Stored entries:
****
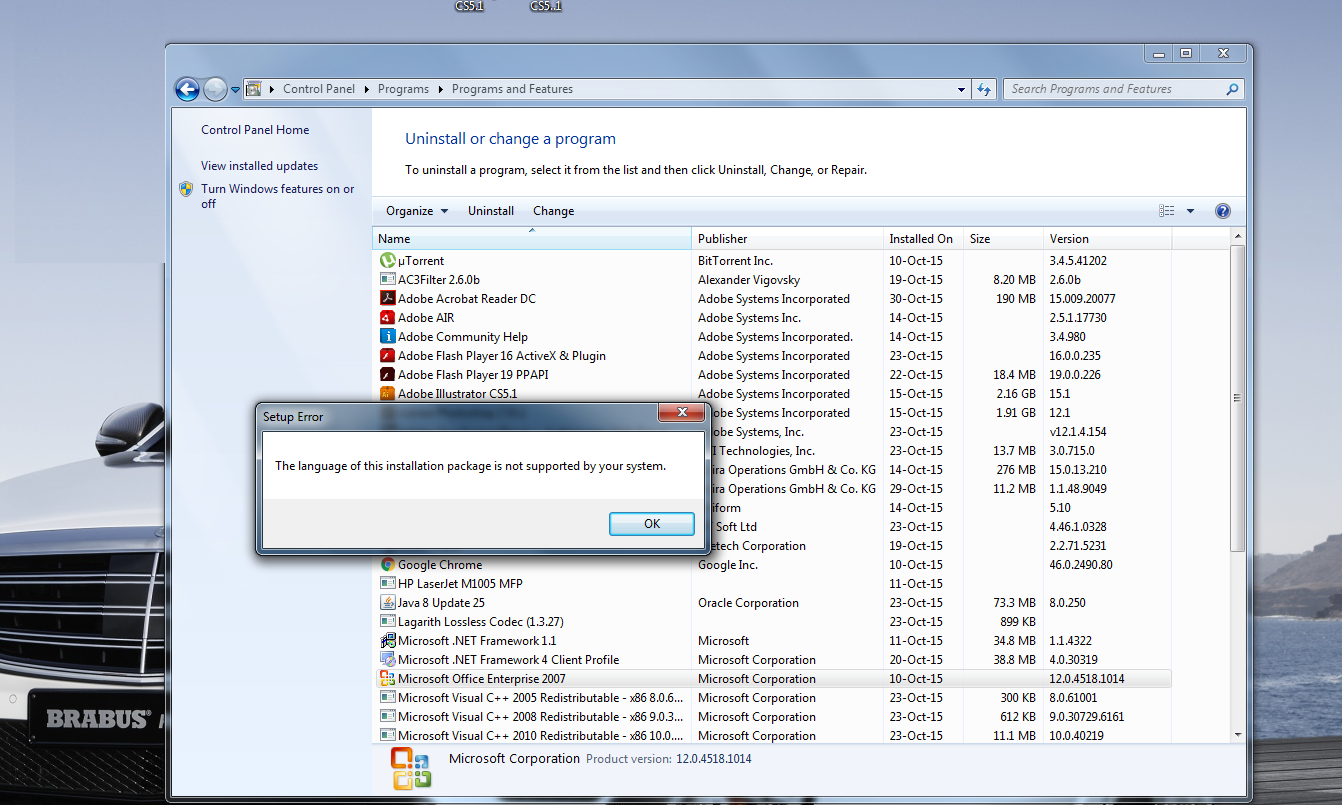Select the Adobe Acrobat Reader DC icon

388,299
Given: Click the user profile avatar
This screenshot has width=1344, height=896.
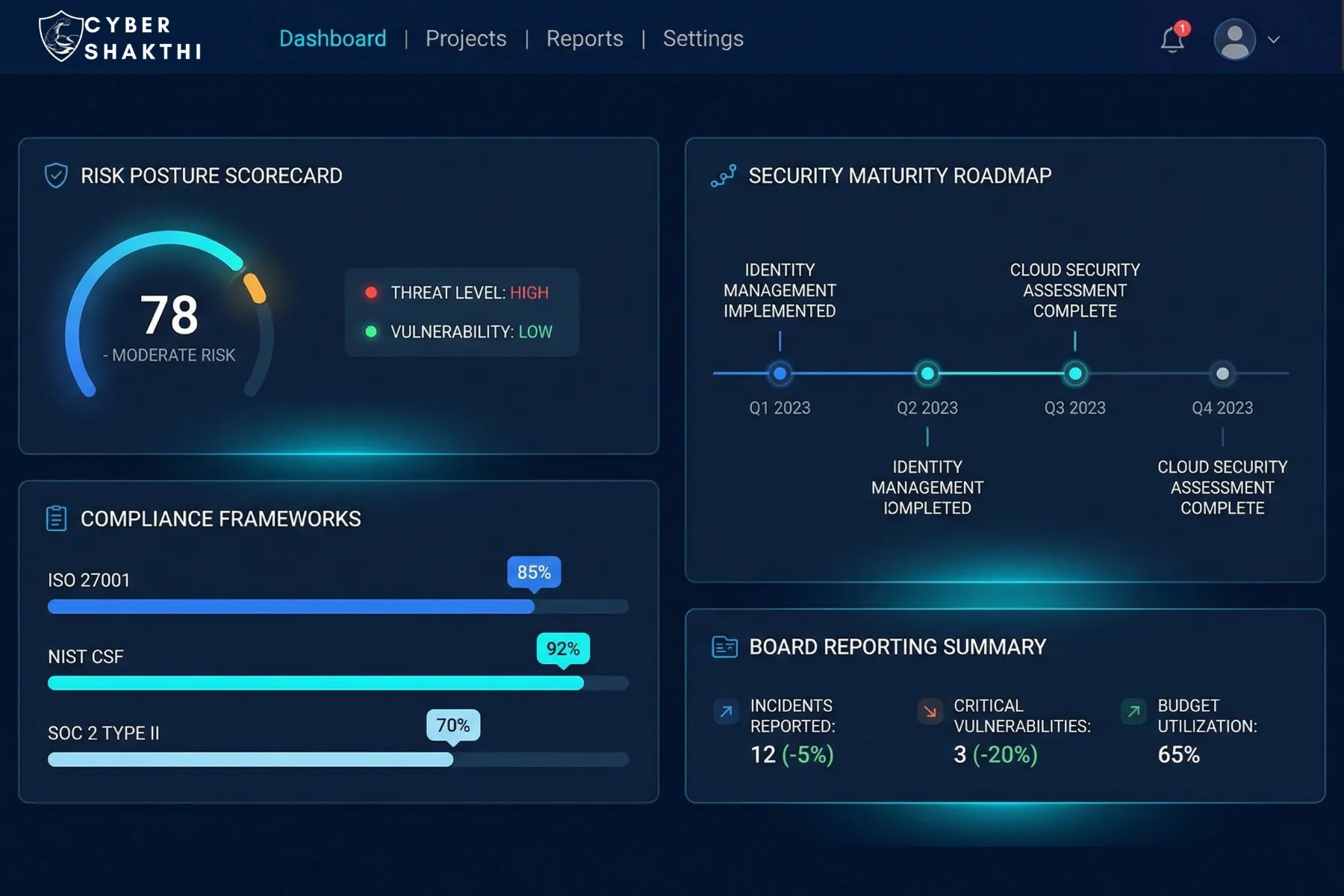Looking at the screenshot, I should (1234, 40).
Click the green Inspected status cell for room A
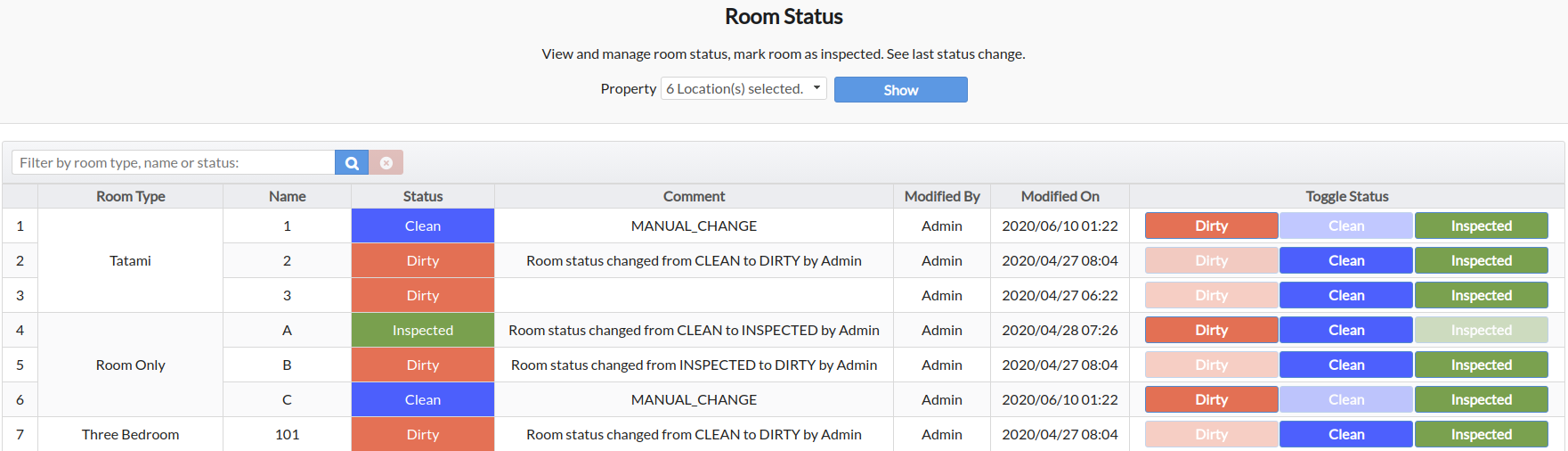 [x=423, y=331]
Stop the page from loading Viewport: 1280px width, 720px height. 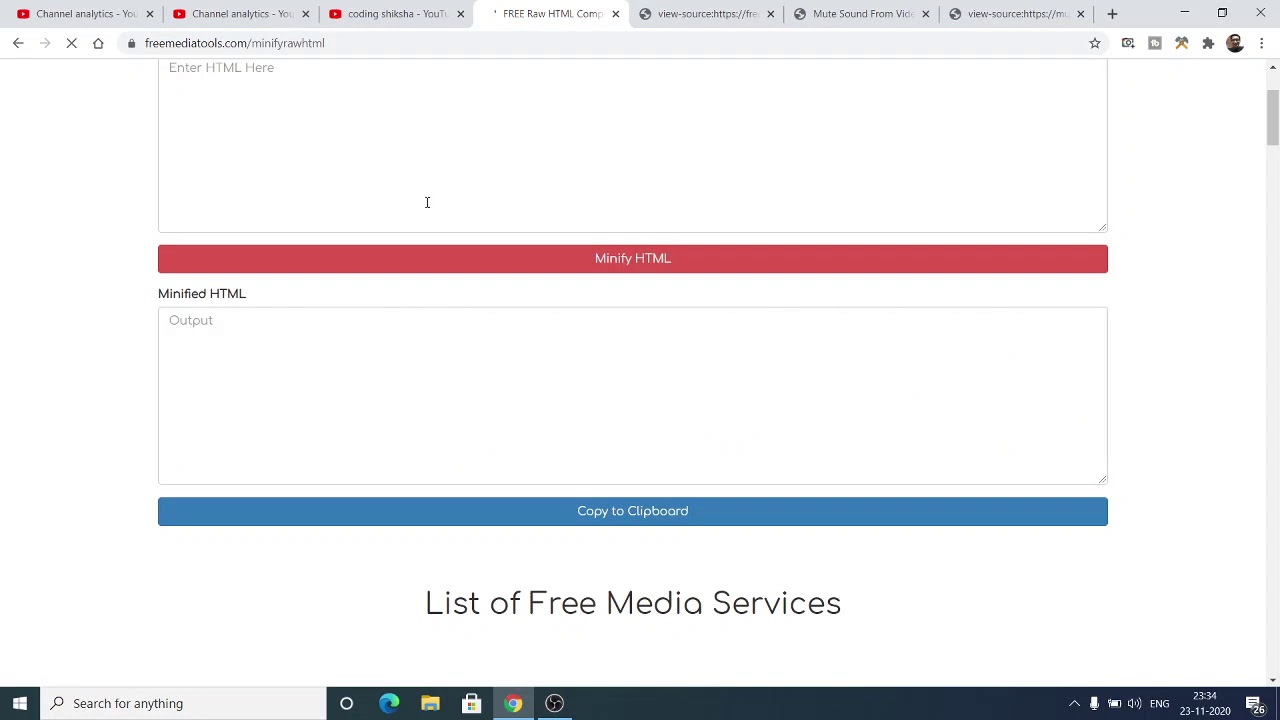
****
Swap "Click" for "Tap" everywhere in the entries and write them out again with nothing else changed. Omit the pictures.

Select the Adobe Acrobat Reader DC icon

388,299
Given: Tap the user profile avatar
This screenshot has width=1344, height=896.
Looking at the screenshot, I should (1234, 40).
Tap the green Inspected status cell for room A
 [x=423, y=331]
Stop the page from loading Viewport: 1280px width, 720px height. 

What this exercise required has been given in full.